4. After carrying out the procedures outlined in Article 40 or 41 as the case may be, the relevant authority of the importing Party shall provide the competent governmental authority of the exporting Party with a written determination of whether or not the good qualifies as an originating good of the exporting Party, including findings of fact and the legal basis for the determination. The competent governmental authority of the exporting Party shall inform such determination by the relevant authority of the importing Party to the exporter, or the producer of the good in the exporting Party, whose premises were subject of the visit referred to in Article 41.
Article 43. Confidentiality
1. Each Party shall maintain, in accordance with its laws and regulations, the confidentiality of information provided to it as confidential pursuant to this Chapter, and shall protect that information from disclosure that could prejudice the competitive position of the persons providing the information.
2. Information obtained by the relevant authority of the importing Party pursuant to this Chapter:
(a) may only be used by such authority for the purposes of this Chapter; and
(b) shall not be used by the importing Party in any criminal proceedings carried out by a court or a judge, unless a request for the information is made to the exporting Party and such information is provided to the importing Party, through the diplomatic channels or other channels established in accordance with the applicable laws and regulations of the exporting Party.
Article 44. Penalties and Measures Against False Declaration
1. Each Party shall establish or maintain, in accordance with its laws and regulations, appropriate penalties or other sanctions against its exporters to whom a certificate of origin has been issued and the producers of a good in the exporting Party referred to in subparagraph 8(b) of Article 37, for providing false declaration or documents to the competent governmental authority of the exporting Party or its designees prior to the issuance of certificate of origin.
2. Each Party shall, in accordance with its laws and regulations, take measures which it considers appropriate against its exporters to whom a certificate of origin has been issued and the producers of a good in the exporting Party referred to in subparagraph 8(b) of Article 37, for failing to notify in writing to the competent governmental authority of the exporting Party or its designees without delay after having known, after the issuance of certificate of origin, that such good does not qualify as an originating good of the exporting Party.

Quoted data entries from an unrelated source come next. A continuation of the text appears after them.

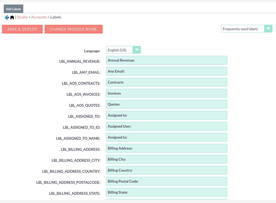Select the Quotes label text field
Viewport: 276px width, 203px height.
click(166, 104)
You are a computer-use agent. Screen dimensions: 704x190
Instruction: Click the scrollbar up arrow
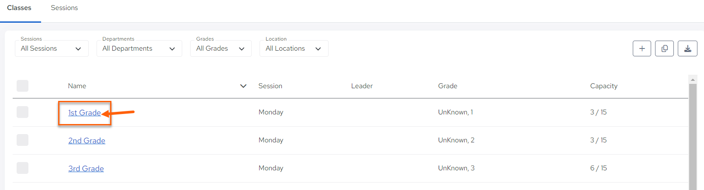coord(693,79)
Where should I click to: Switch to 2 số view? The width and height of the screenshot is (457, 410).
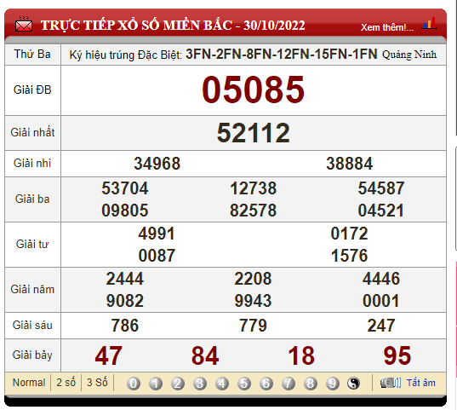click(66, 383)
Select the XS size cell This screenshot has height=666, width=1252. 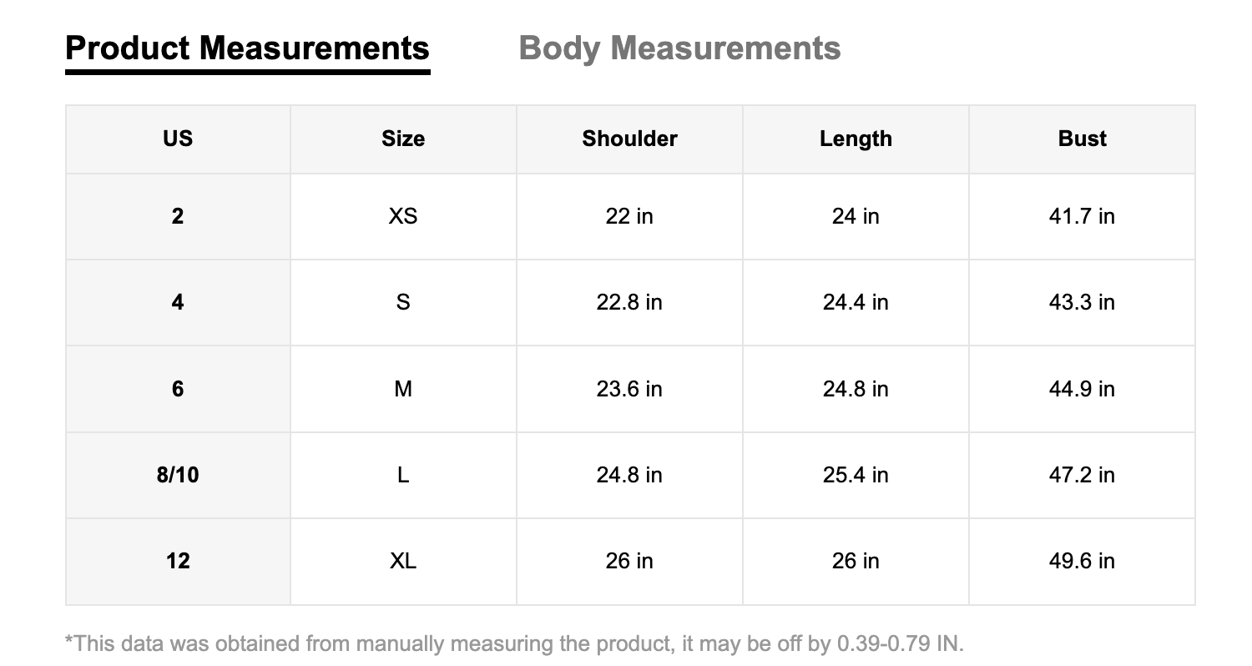[403, 216]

Article 45. Operational Procedures
Upon the date of entry into force of this Agreement, the Joint Committee shall adopt the Operational Procedures that provide detailed regulations pursuant to which the competent governmental authorities and other authorities concerned of the Parties shall implement their functions under this Chapter.
Article 46. Miscellaneous
1. Communications between the importing Party and the exporting Party shall be conducted in the English language.
2. For the application of the relevant product specific rules set out in Annex 2 and the determination of origin, the Generally Accepted Accounting Principles in the exporting Party shall be applied.
Article 47. Sub-committee on Rules of Origin
1. For the purposes of the effective implementation and operation of this Chapter, a Sub-Committee on Rules of Origin (hereinafter referred to in this Article as "Sub-Committee") shall be established on the date of entry into force of this Agreement.
2. The functions of the Sub-Committee shall be:
(a) reviewing and making appropriate recommendations, as necessary, to the Joint Committee on:
(i) the implementation and operation of this Chapter;
(ii) any amendments to Annex 2 or 3, proposed by either Party; and
(iii) the Operational Procedures referred to in Article 45;
(b) considering any other matter as the Parties may agree related to this Chapter;
(c) reporting the findings of the Sub-Committee to the Joint Committee; and
(d) carrying out other functions as may be delegated by the Joint Committee in accordance with Article 11.
3. The Sub-Committee shall be:
(a) composed of representatives of the Governments of the Parties; and
(b) co-chaired by officials of the Governments of the Parties.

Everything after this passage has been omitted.